Will rebates ever go away?

In a perfect world, manufacturers would offer medications at a truly low price. Until that becomes a reality, purchasers need a way to negotiate additional discounts off the list price of brand drugs without running afoul of anti-competitive pricing settlements agreed to in the late 1990s between manufacturers and retail pharmacies. The answer lies in retrospective rebates.
Yes, rebates are distorted and serve as impediments to the inclusion of lower-priced, lower-rebated products in PBM contracts. These conflicts arise from purchasers demanding multiple years’ worth of rebate guarantees and PBMs profiting from their own group purchasing organizations. If purchasers are going to give up rebates as their tool for negotiation, they need a good replacement. Plan sponsors continue to rely on rebate dollars to offset increased premium costs and so far, have been reluctant to explore point of sale rebates. Organizations promoting elimination of rebates the loudest are mostly competitors of or those negotiating against the big three PBMs.

How is the PBM industry different today than it was twenty years ago?

In the early 2000s, the costs for pharmacy were much less and even getting a rebate was the mark of an exceptional contract. We still had three dominant PBMs, although Optum Rx
has taken the place of Medco after Medco was bought by Express Scripts. I remember when we started talking about specialty drugs and how eventually they would make up half of drug costs. Back then, we were debating which branded statin should be on formulary. The evolving market, including legislative and regulatory changes, and increased utilization has led purchasers to be more active in managing their pharmacy benefit than ever before. In turn, consultant practices geared specifically to pharmacy have grown substantially.

Regardless of these changes, the fundamental pharmacy strategies have stayed almost the same: have a solid contract, use plan design to promote desirable behavior and set appropriate clinical management strategies that balance your appetite for cost savings versus participant disruption. Today, having an independent and unbiased consultant is a must as purchasers’ fiduciary duties are under scrutiny. A prudent process is key and using advisors who steer clients into their own collectives or products will be challenging to defend.

What are the biggest challenges for 2025?

For our clients, it’s keeping up with the legislative and regulatory changes. There are plenty of state laws we believe are preempted by the Employee Retirement Income Security Act (ERISA,) but those challenges will need to work their way through the court system. Having a contract that can adjust and implementing adaptive plan designs is important. Managing glucagon-like peptide 1 (GLP-1) spend for diabetes will continue to be a challenge given its newer position as a first-line therapy for Type 2 diabetes. I’d like to see health plans report more data on hemoglobin (A1c) levels and spend on diabetes conditions under the medical plan to see if these medications are having the desired impact. On the weight loss side, I’d hope to see prices come down now that both major products are off the shortage list. The direct-to-consumer strategies by the manufacturers will complicate the PBM rebate model for these drugs, meaning you shouldn’t have a drug that cost $499 by going direct and $1,200 under the high-deductible plan (price before rebate).

Lastly, navigating the biosimilar landscape will be challenging, yet rewarding. There’s an opportunity for plan savings with the launch of biosimilars for Stelara. Employers Health clients with CVS had great success moving utilization from Humira to its biosimilar products and we expect to see the same results with Stelara. Excluding these originator products from the formulary is the only way to get significant movement to the biosimilar, and I was happy to see CVS and some of the smaller PBMs make that move. The challenge with biosimilars is for consultants to be able to appropriately model the lower list prices, the expected utilization shift and the impact on rebate guarantees. We’ve already seen one of the major PBMs play pricing games in order to inflate its own value.
☆ ☆ ☆ ☆
- Problem details -
Reproduce the stretch of the pharmacy benefit interview above from "Yes, rebates are" through "big three PBMs.".

- Collected data -
☆ ☆ ☆ ☆
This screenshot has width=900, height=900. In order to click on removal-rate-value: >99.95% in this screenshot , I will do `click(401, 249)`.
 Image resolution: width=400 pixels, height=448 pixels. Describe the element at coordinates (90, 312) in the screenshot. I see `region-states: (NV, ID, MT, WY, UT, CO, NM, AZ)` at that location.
☆ ☆ ☆ ☆
- The answer -
Yes, rebates are distorted and serve as impediments to the inclusion of lower-priced, lower-rebated products in PBM contracts. These conflicts arise from purchasers demanding multiple years’ worth of rebate guarantees and PBMs profiting from their own group purchasing organizations. If purchasers are going to give up rebates as their tool for negotiation, they need a good replacement. Plan sponsors continue to rely on rebate dollars to offset increased premium costs and so far, have been reluctant to explore point of sale rebates. Organizations promoting elimination of rebates the loudest are mostly competitors of or those negotiating against the big three PBMs.